Screenshot grounding data
----

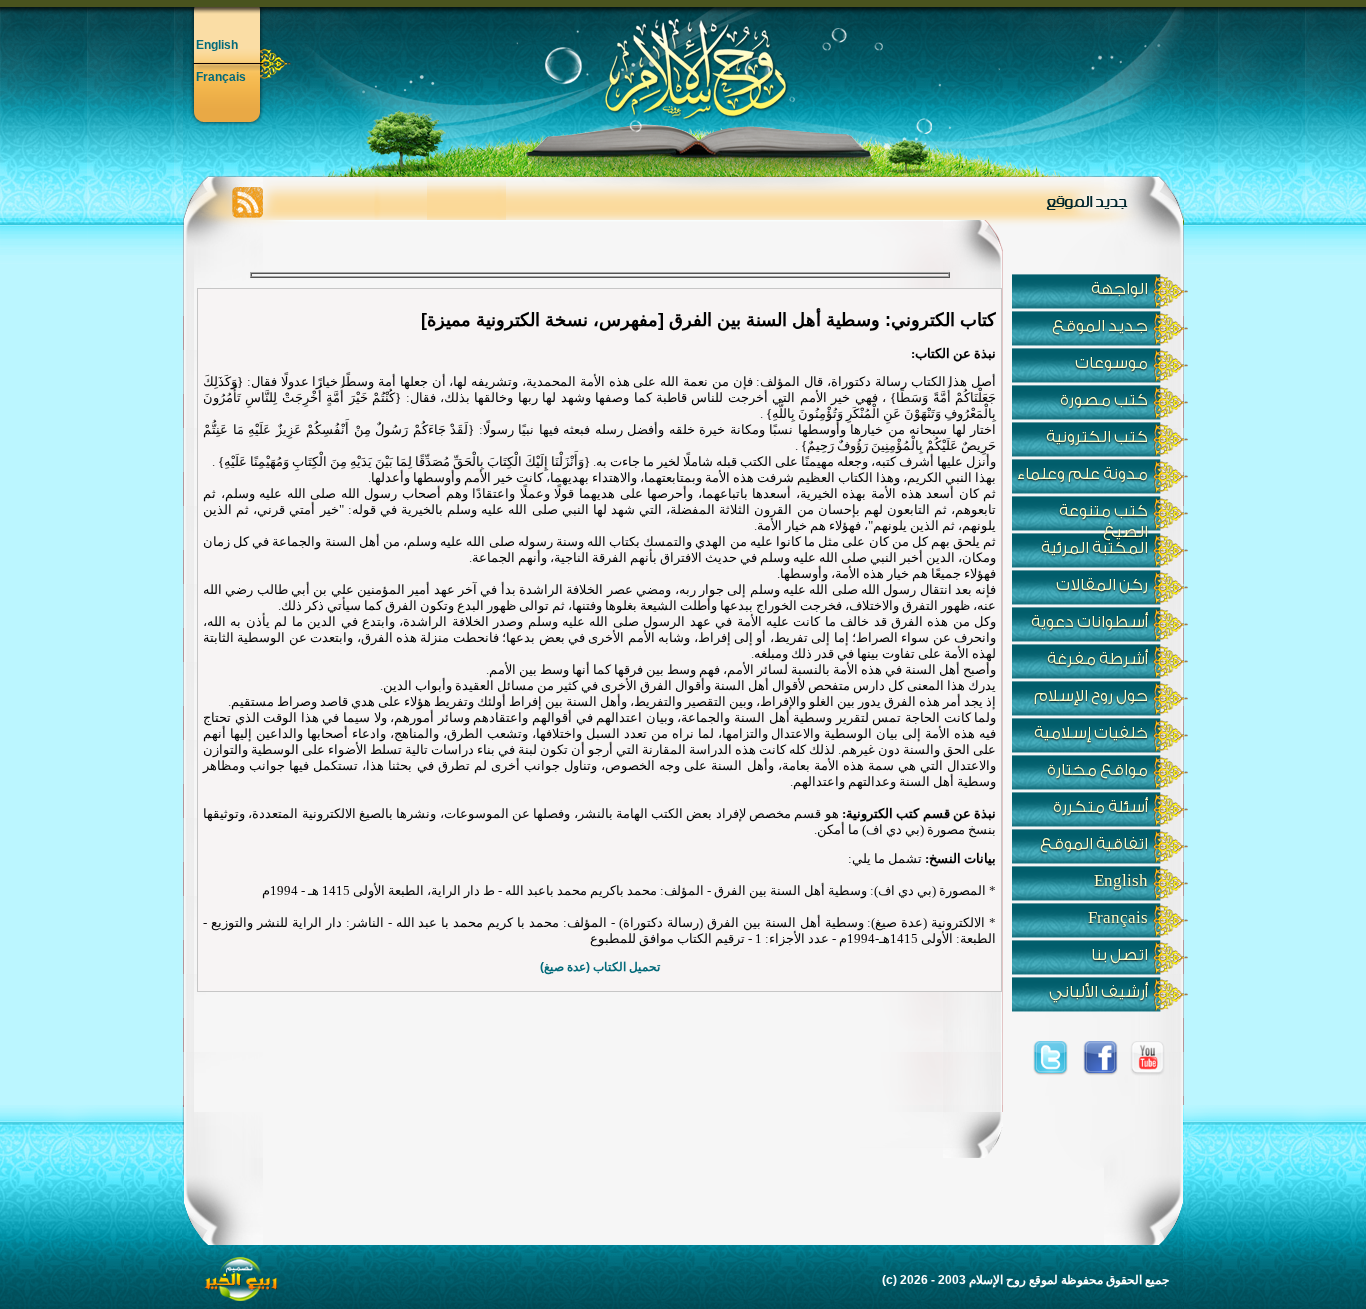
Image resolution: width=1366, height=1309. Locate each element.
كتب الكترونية (1097, 437)
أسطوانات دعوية (1089, 622)
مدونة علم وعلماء (1082, 474)
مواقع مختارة (1097, 770)
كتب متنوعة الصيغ (1103, 516)
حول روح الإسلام (1091, 696)
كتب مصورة (1104, 400)
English (217, 45)
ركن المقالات (1102, 585)
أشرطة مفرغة (1097, 659)
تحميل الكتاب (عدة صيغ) (600, 967)
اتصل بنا (1119, 955)
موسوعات (1111, 363)
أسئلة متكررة (1100, 807)
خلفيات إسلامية (1091, 733)
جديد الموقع (1100, 326)
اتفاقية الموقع (1094, 844)
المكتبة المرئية (1094, 548)
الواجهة (1119, 289)
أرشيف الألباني (1098, 992)
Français (221, 77)
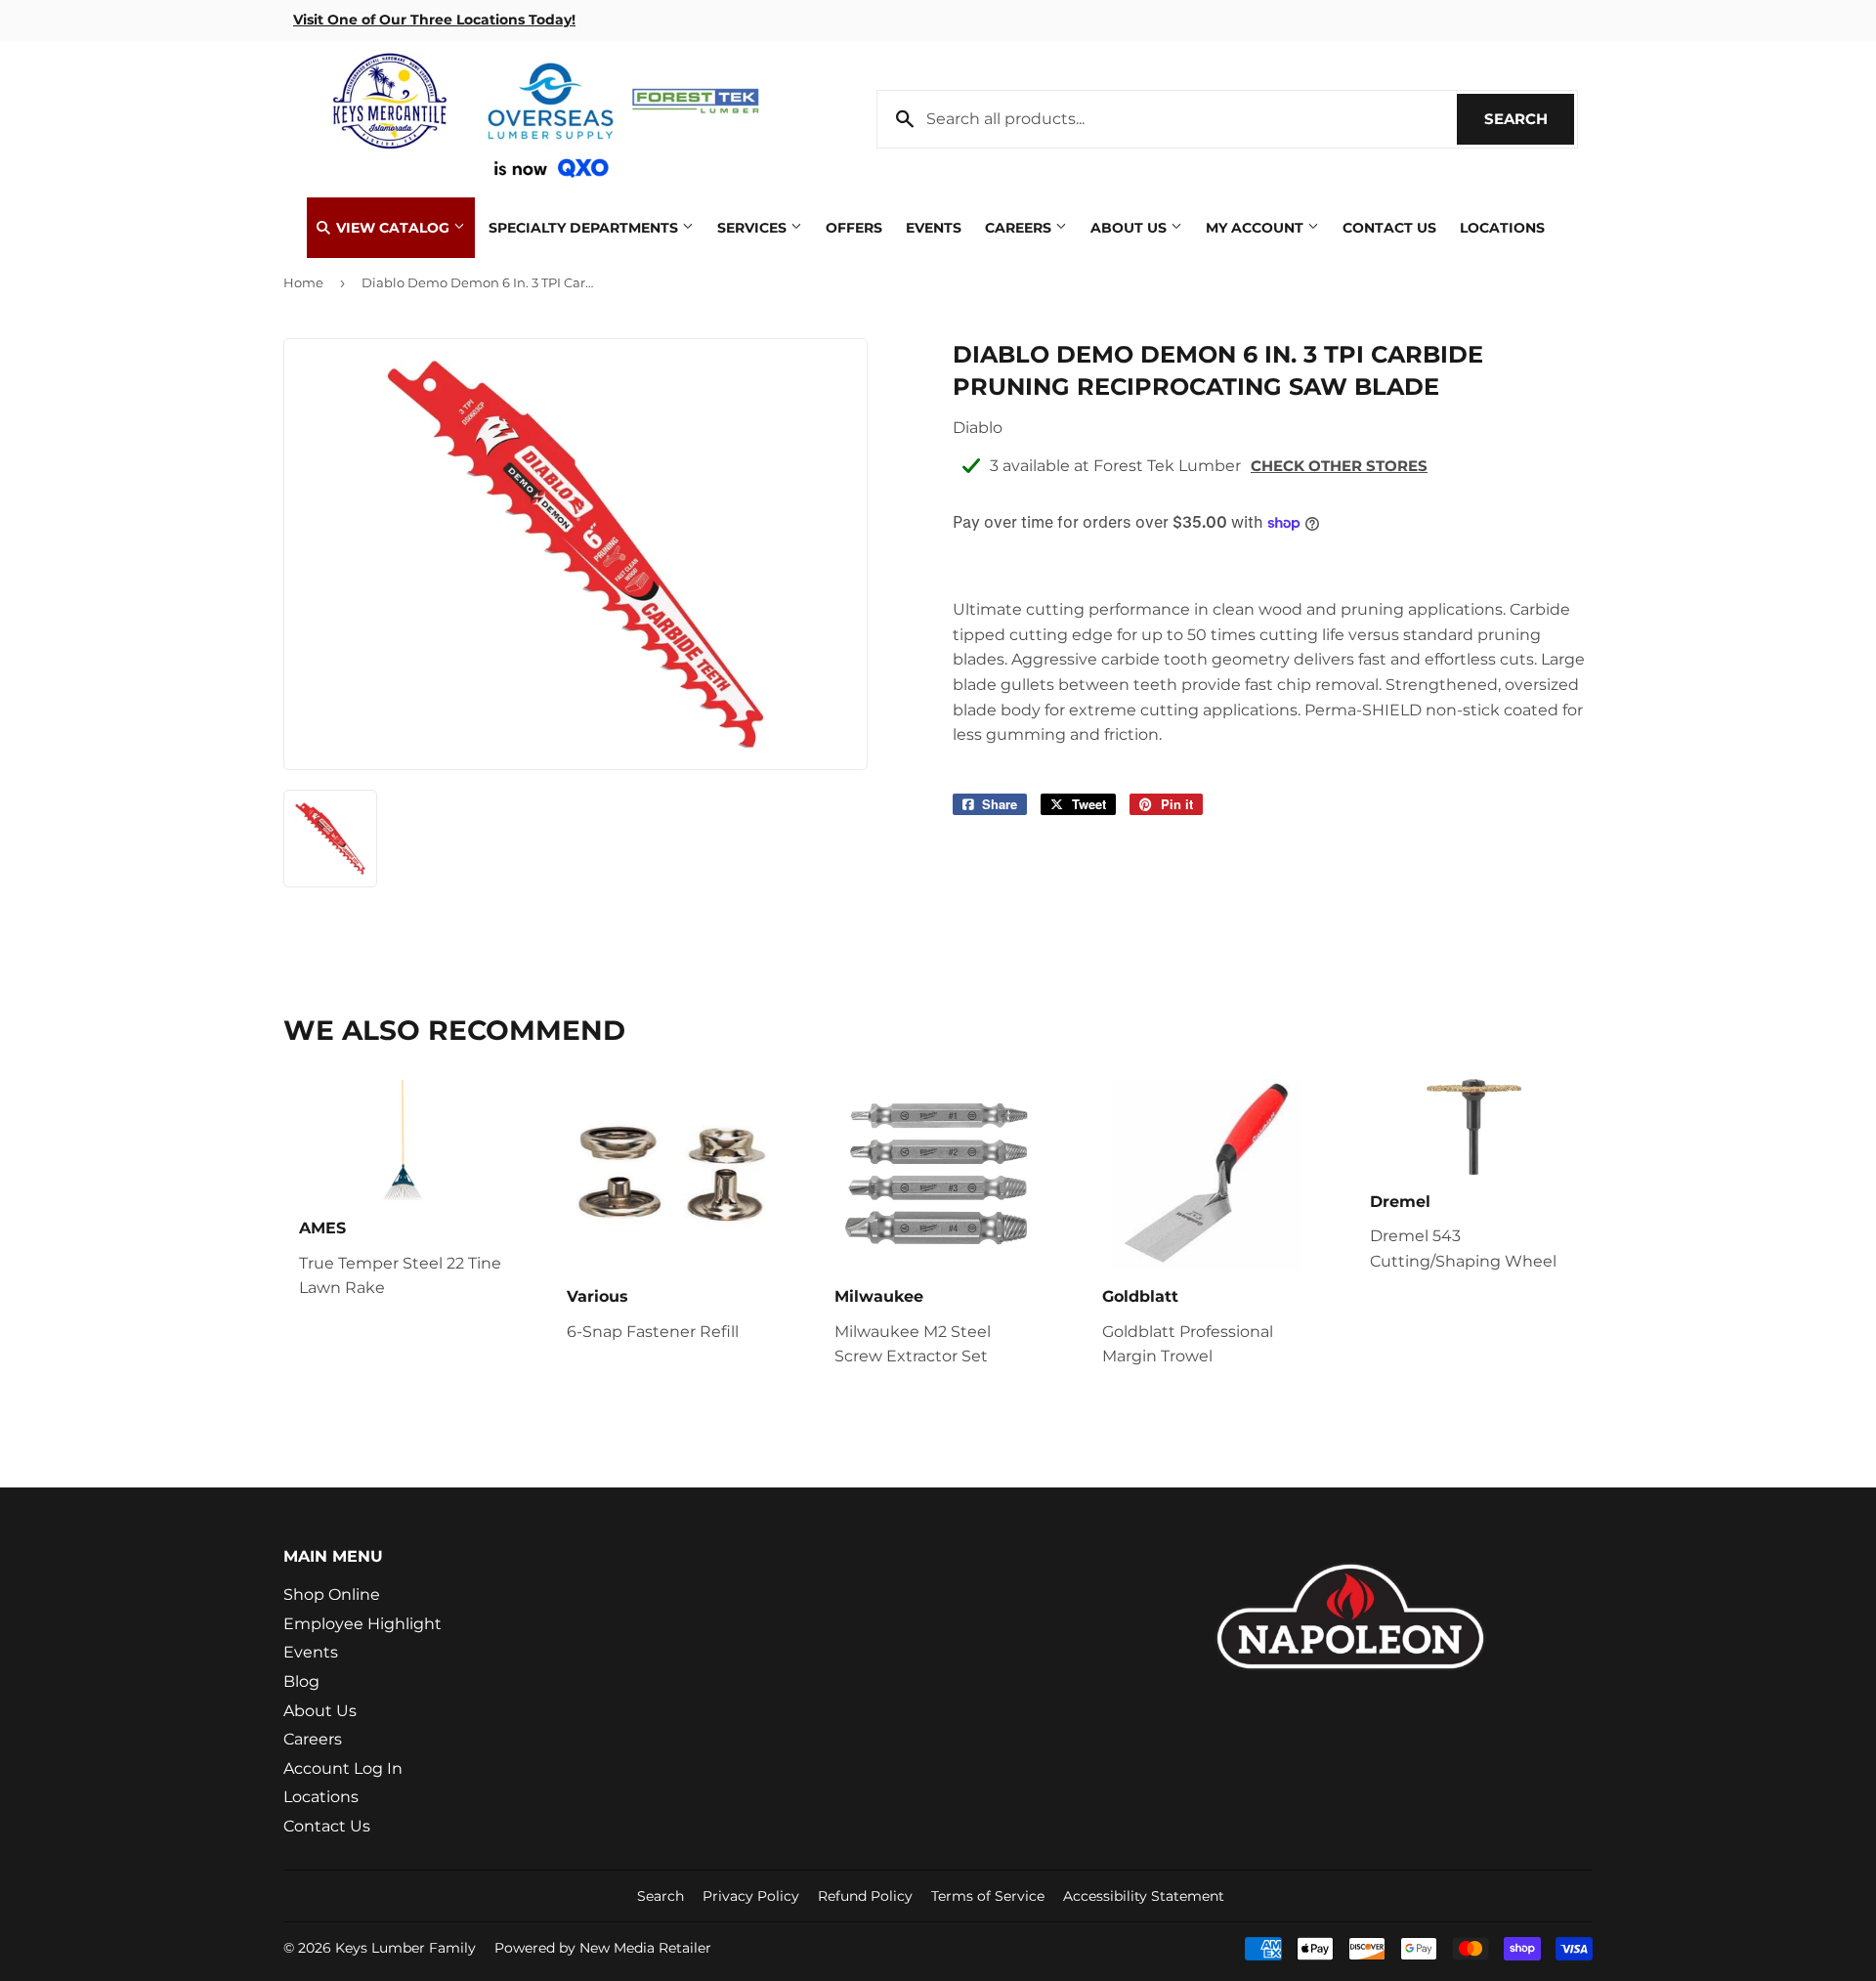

----

_Your assignment:_ Leave out the pictures; repeat the data exactly.

_Solution for this exercise:_
Image resolution: width=1366, height=1309. Locate each element.
كتب الكترونية (1097, 437)
أسطوانات دعوية (1089, 622)
مدونة علم وعلماء (1082, 474)
مواقع مختارة (1097, 770)
كتب متنوعة الصيغ (1103, 516)
حول روح الإسلام (1091, 696)
كتب مصورة (1104, 400)
English (217, 45)
ركن المقالات (1102, 585)
أشرطة مفرغة (1097, 659)
تحميل الكتاب (عدة صيغ) (600, 967)
اتصل بنا (1119, 955)
موسوعات (1111, 363)
أسئلة متكررة (1100, 807)
خلفيات إسلامية (1091, 733)
جديد الموقع (1100, 326)
اتفاقية الموقع (1094, 844)
المكتبة المرئية (1094, 548)
الواجهة (1119, 289)
أرشيف الألباني (1098, 992)
Français (221, 77)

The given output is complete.